President Joe Biden had some trouble adjusting to a White House previously occupied by Donald Trump, according to a new book by journalists Bob Woodward and Robert Costa. In Peril, out Tuesday, Sept. 21, the Washington Post reporters chronicle the contentious presidential transition that occurred earlier this year, detailing everything from the Capitol insurrection to, strangely, a giant virtual golf course set up — one that reportedly elicited quite the response from Joe.
The book details how Joe adjusted to the “cold” White House upon the transition, with Bob and Robert writing that Donald’s “existence permeated” the space.

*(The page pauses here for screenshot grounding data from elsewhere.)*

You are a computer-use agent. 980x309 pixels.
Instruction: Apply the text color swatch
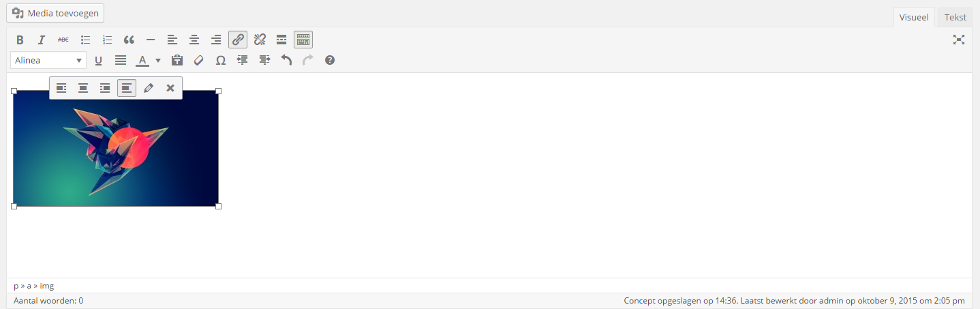(142, 60)
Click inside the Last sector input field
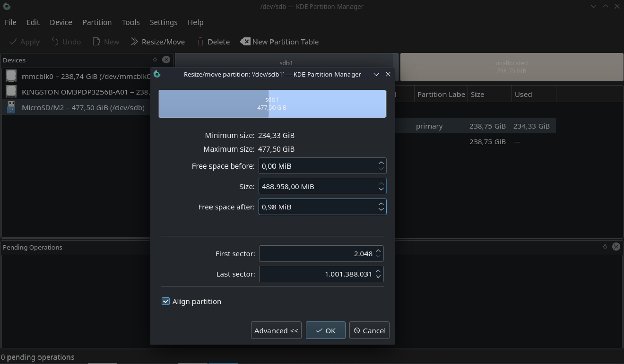This screenshot has height=364, width=624. tap(321, 274)
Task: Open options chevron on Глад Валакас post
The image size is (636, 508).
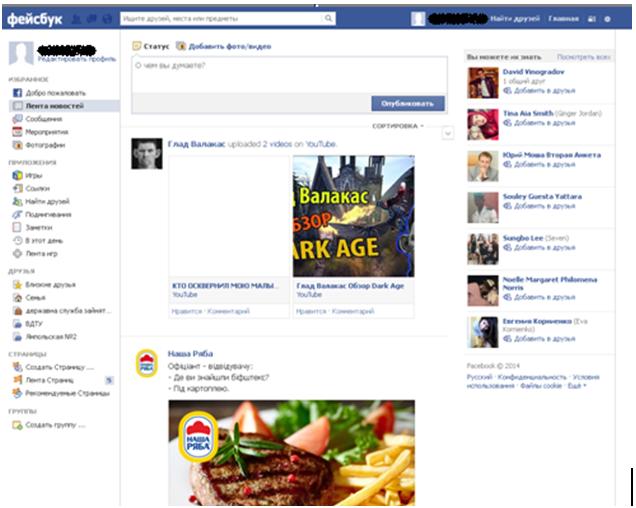Action: click(x=447, y=133)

When Joe discovered a room with a giant virtual golf screen that displayed famous golf courses, he called his predecessor an “a-hole,” according to the book. Per ABC News, the excerpt read: “One night, Biden wandered into a room where a huge video screen covered the wall.”

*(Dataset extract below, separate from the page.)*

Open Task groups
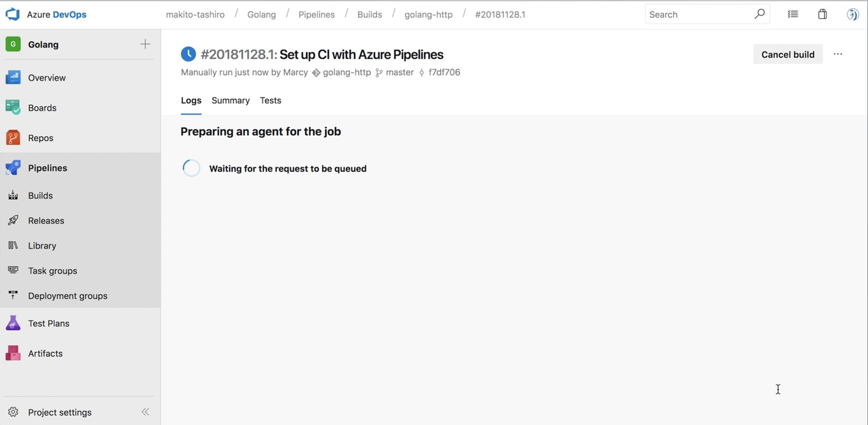The image size is (868, 425). (x=52, y=270)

“To relax, Trump used to upload programs to virtually play the world’s most famous golf courses,” the excerpt continued. “‘What a f—— a——,’ Biden once said as he surveyed the former president’s toys.” Per the authors, the president and his aides “hated to utter Trump’s name,” so much so that they avoided using “the T word.” HollywoodLife has reached out to the White House for comment on the book.

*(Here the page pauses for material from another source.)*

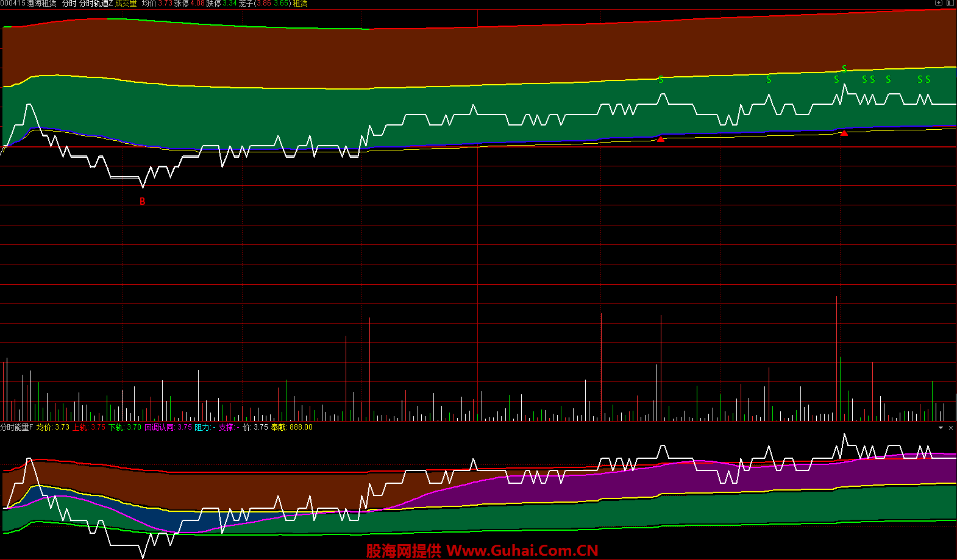Select the 分时轨道Z indicator name

96,4

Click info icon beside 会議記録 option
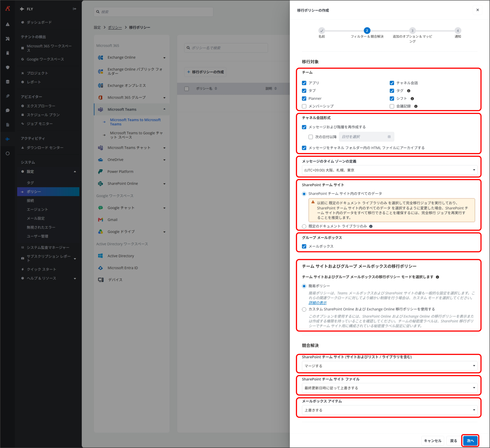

The authors also reported that Joe referred to the White House as “the tomb” during that adjustment period, writing, “It was lonely. Cold. The virus made social events impossible, at least at the start.” They added that the president preferred “relaxing with the grandkids back in Delaware.” Ron Klain, the White House chief of staff, is quoted as noting to others, “Being upstairs at the White House feels like you’re staying at someone else’s house.”
Peril is the third volume of Bob’s trilogy centered on Donald, following Fear and Rage. The authors interviewed more than 200 people at the center of it all, supplemented by over 6,000 pages of transcripts, confidential calls and meeting notes, and government records. The title itself is a reference to Joe’s inauguration speech in January. “We’ll press forward with speed and urgency,” he told the nation. “We have much to do in this winter of peril and significant opportunities.”